** Opening Data shown block **

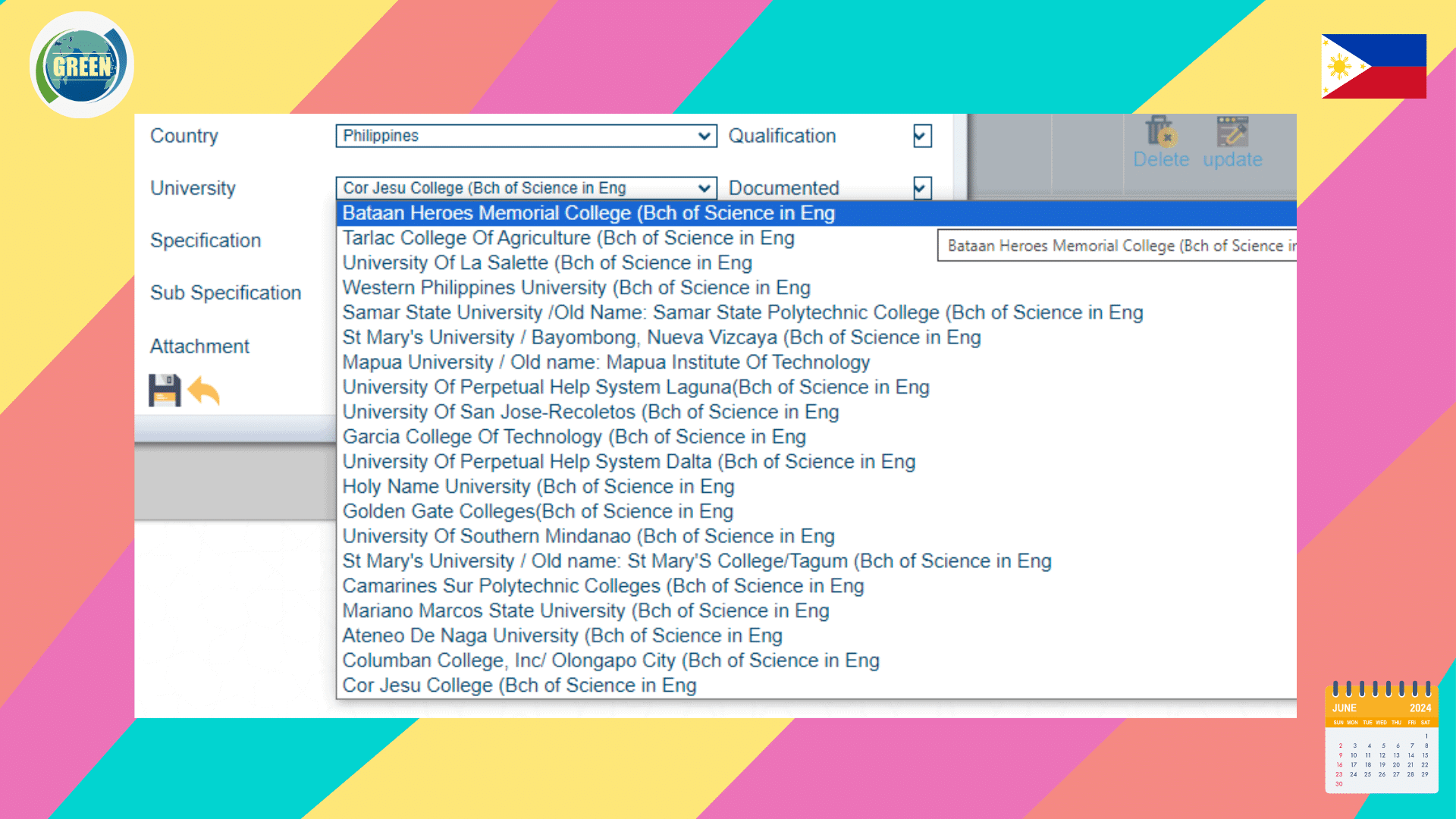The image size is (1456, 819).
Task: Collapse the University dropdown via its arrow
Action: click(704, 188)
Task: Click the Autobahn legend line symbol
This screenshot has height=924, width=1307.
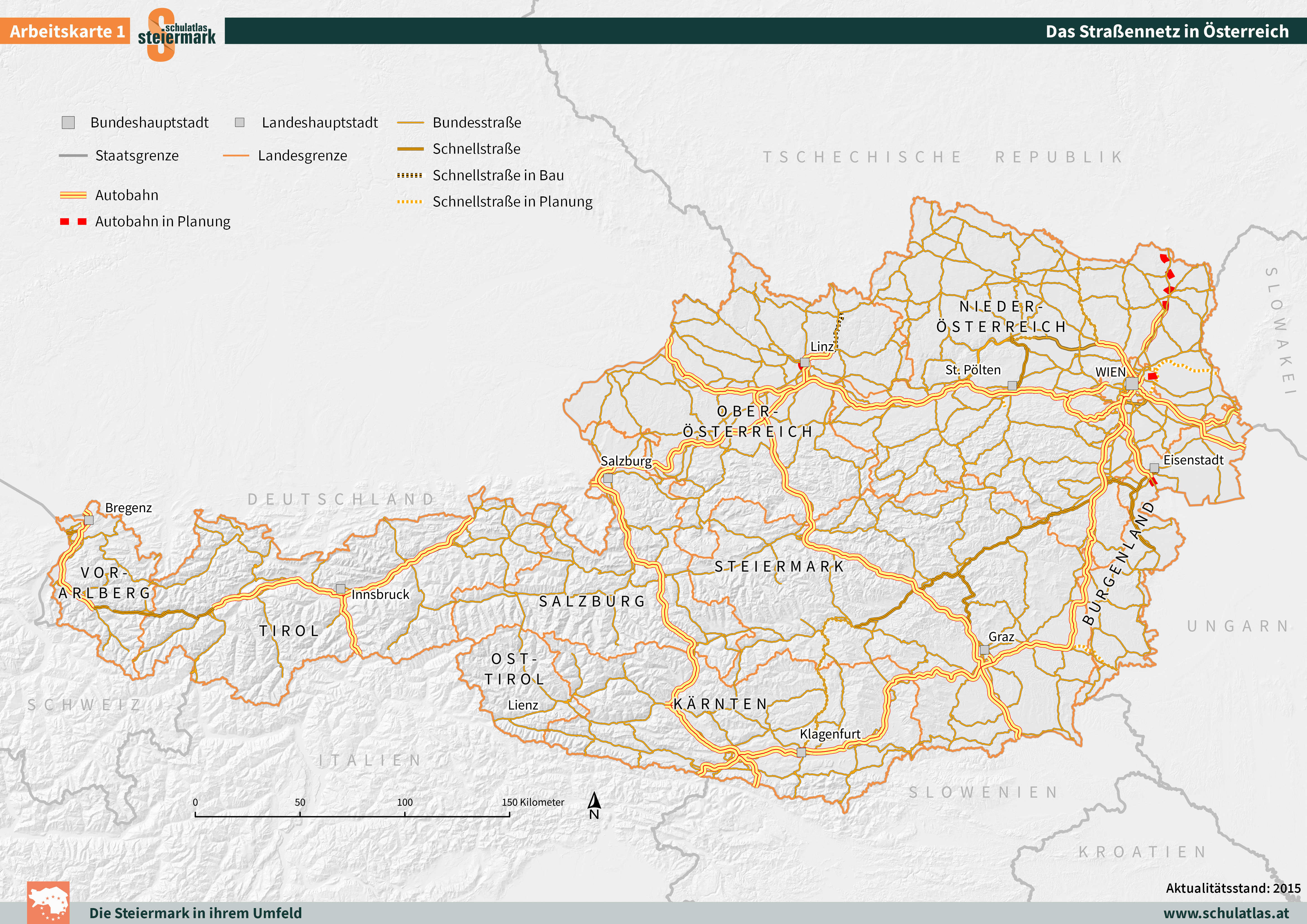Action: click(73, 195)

** Closing Data shown block **

Goal of the exercise. Lines from the one holding "Task: Click the Autobahn legend line symbol" down to the last line of the entries above must be retyped exactly, inclusive of both, with no pictures and nothing else.

Response box.
Task: Click the Autobahn legend line symbol
This screenshot has height=924, width=1307.
Action: click(73, 195)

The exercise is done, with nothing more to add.